By Emrys Roberts
During the years 1830 to 1896 there lived in the village of Froncysyllte a man who was to make a huge contribution towards raising its status from that of a hamlet comprising a handful of houses, to a thriving village complete with school, places of worship, shops and other facilities which are the essence of the infrastructure of a community.
One of his principle achievements for the village resulted from the abundant support which he and his family gave to the then Vicar of Llangollen for the provision of a place of worship for the parishioners in the village. Throughout his life he remained a loyal Churchman and his reinforcement of Vicar James’ efforts was rewarded in September 1871 when St David’s opened its doors for public worship. Readers may be interested to learn that the original purpose of St David’s was to serve as a Chapel for occasional use as a place for worship and also as a National School.
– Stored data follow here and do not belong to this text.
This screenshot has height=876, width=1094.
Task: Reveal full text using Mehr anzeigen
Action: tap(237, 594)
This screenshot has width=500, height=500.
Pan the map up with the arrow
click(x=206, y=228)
The gentleman referred to was a Cornishman who came to reside in the village as a young man of nineteen years of age, making his home with John Edwards who lived at Cysyllte Farm (the property known in the present time as ‘Fron House’). John Edwards was a prominent member of the Welsh Baptists in the area and in addition to his farming activity he was also the village undertaker.
Those who in those far off times had the pleasure of hearing many and varied tales of this man from Cornwall must have been captivated by his first hand accounts of witnessing, as a very young child being taken to a vantage point on one of the headlands of the Cornish coast the sight of the British Navy escorting the defeated Napoleon down the English Channel. His eye-witness accounts of smuggling and the infamous press-gangs, whipping at the cart’s tail and cockfighting made him a most interesting and much sought after raconteur.
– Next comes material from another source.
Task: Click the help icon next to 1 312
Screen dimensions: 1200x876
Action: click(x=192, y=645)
He started a life long career as an engineer in the great mining industry of those days in Cornwall and came to North Wales to work in the developing coal mining products and also in the limestone quarrying concerns of the Cornwallis-West family of Ruthin Castle, land owners of a very substantial part of the Township of Cysyllte.
This highly respected Mining Engineer and much loved leading figure in the local community died at Fron in December 1896. A token of the esteem and respect in which he was held is illustrated by the beautiful stained glass window which is to be found at St. David’s and is inscribed as follows-
“To the glory of God, in memory of Walter Eddy, born 12.1.1812 died 8.12.1896 – erected by public subscription”.
From a personal point of view I would have been honoured and delighted to have met Walter Eddy and to have learned from him so much regarding the development of the village during the 60 odd years he lived at Fron. It would have been an enormous help to me in my research of the village history.